El psicólogo social James Waller infiere que el odio es nuestra herencia evolutiva. Fue
hace muy poco que empezamos a vivir en esto que llamamos civilización: no más de 10 mil años,
comparados con los por lo menos 100 mil que tiene nuestra especie. En 90 mil años de ser
cazadores y recolectores desarrollamos la cultura, el lenguaje y la compasión, pero también aspectos
agresivos que nos ayudaron a sobrevivir. En ese entonces no éramos tantos ni teníamos
acceso a tantos recursos como ahora. Imagínate vivir en una tribu nómada… somos sólo unas 100
personas. Conoces a todos y todos te conocemos… pero no identificas a nadie que no sea miembro
de tu tribu. Viajamos en grupo buscando alimento y refugio. Sobrevivir ya es de por sí difícil,
y el asunto se pone peor cuando nos encontramos (AUMENTA LA SERIEDAD) con otros seres que están
buscando la misma comida y los mismos refugios que nosotros: no son animales salvajes ni monstruos,
sino simplemente... otra tribu. Una tribu extraña que provoca miedo.
Según Waller esta cruda competencia favoreció la evolución de sentimientos que permitieran
justificar el despojo a los demás e incluso su sometimiento o exterminio. Uno de ellos
es el etnocentrismo: la convicción de que nuestra tribu es mejor: la más inteligente,
la más fuerte o la más valiosa. Pero es imposible definir la identidad propia
sin diferenciarla de la ajena. Por eso también surgió la xenofobia, la aversión a aquellos que
no pertenecen a nuestra tribu. Los ajenos serían los tontos, los sucios o simplemente los malos.

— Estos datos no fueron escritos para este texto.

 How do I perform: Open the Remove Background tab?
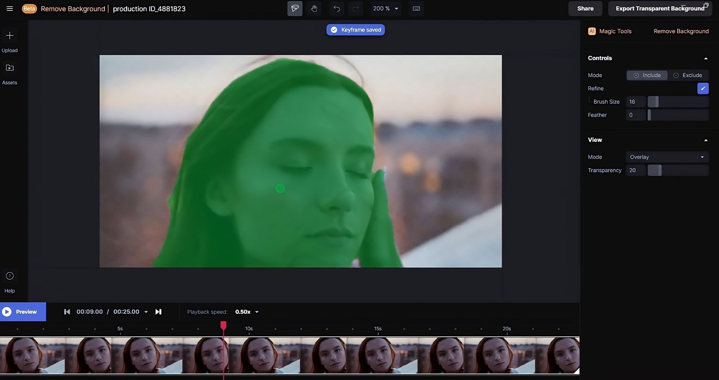(x=681, y=31)
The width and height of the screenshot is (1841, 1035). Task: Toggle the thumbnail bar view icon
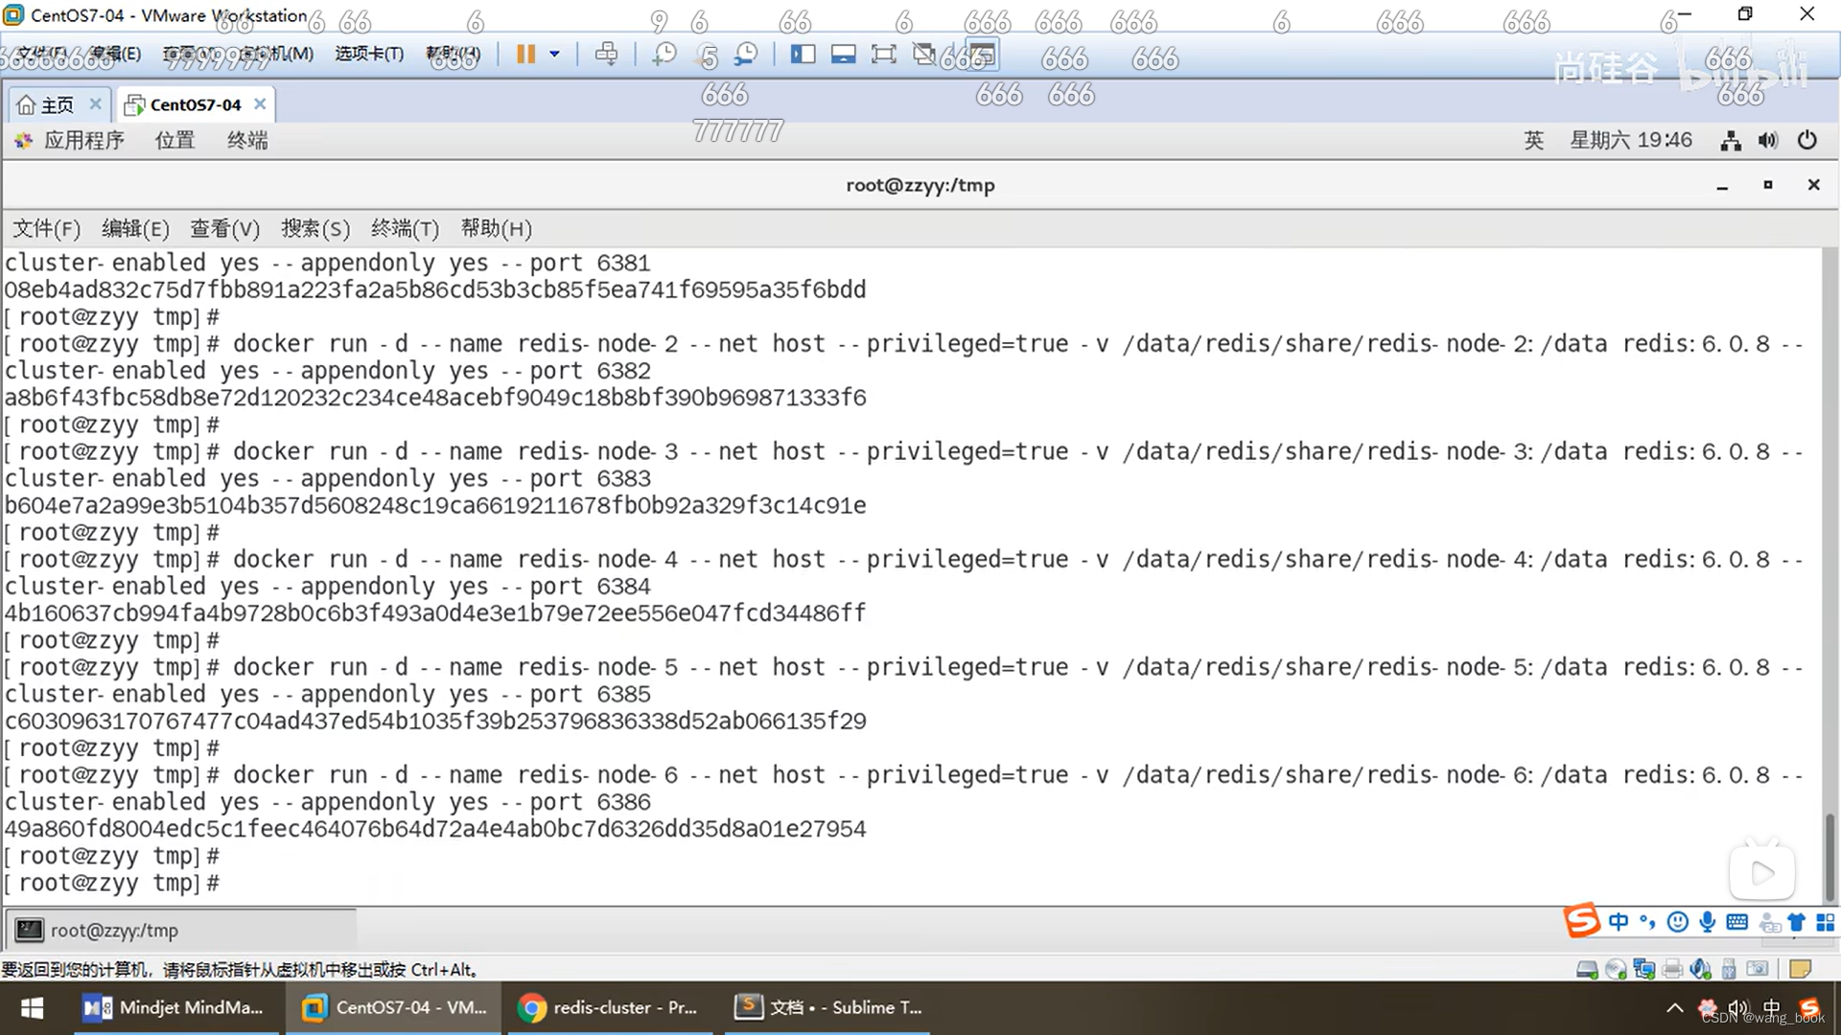[843, 55]
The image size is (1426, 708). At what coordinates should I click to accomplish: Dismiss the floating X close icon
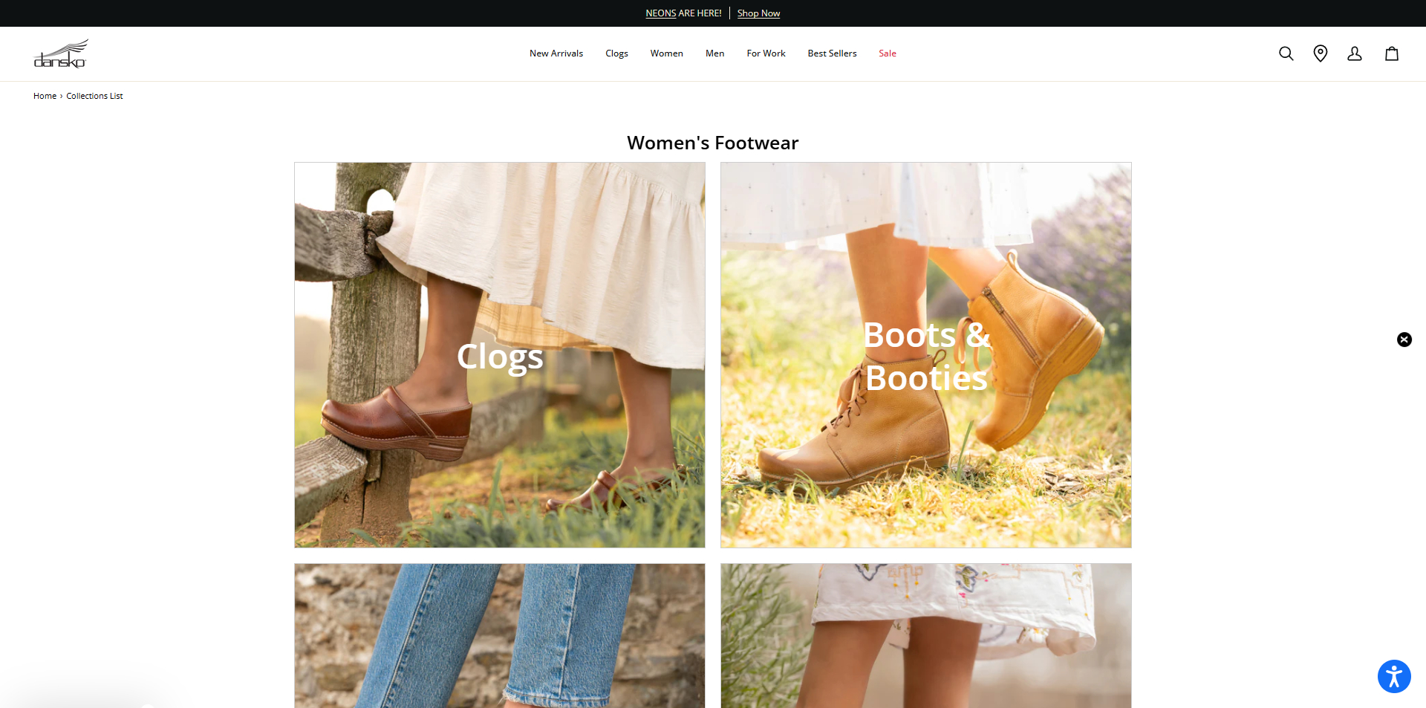click(1404, 340)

Los !Kung San del Kalahari viven como en aquellas épocas. Son muy solidarios y
generosos entre ellos. Se llaman a sí mismos Zhun/twasi “la gente de verdad”... y en su
idioma la palabra para decir “extranjero” es la misma que usan para decir “malvado”. Un
pueblo de Nueva Guinea se llaman a sí mismos los “Asmat”, que simplemente significa “las personas,
los humanos”. Ahí, extranjero se dice “Manowe”, que se traduce como (PASA SALIVA)… “comestible”.
Si estos ejemplos te parecen muy extremos, piensa ¿cómo se refiere tu tío,
al que le gusta el fútbol, a quienes apoyan al equipo rival? Afortunadamente, tu tío es
civilizado y todo se queda en bromas ¿verdad? Y es que muchas veces la identidad de un grupo
incluye la aversión al otro: somos nosotros porque no nos parecemos a ellos. Esto genera
estereotipos que, al mismo tiempo que estrechan los vínculos internos, amplían la brecha con los
demás. Y aunque la enemistad puede ser por motivos étnicos, religiosos o ideológicos,
cualquier pretexto sirve. En un experimento se les dio a un grupo de niños gafetes con su nombre:
a unos rojos y a otros verdes. De inmediato los chicos comenzaron a identificarse con los
de su color y a mostrar aversión a los del color diferente. La verdad es que no todos odiamos, por
lo menos no siempre, pero es bueno reconocer que todos estamos dotados con la capacidad para odiar.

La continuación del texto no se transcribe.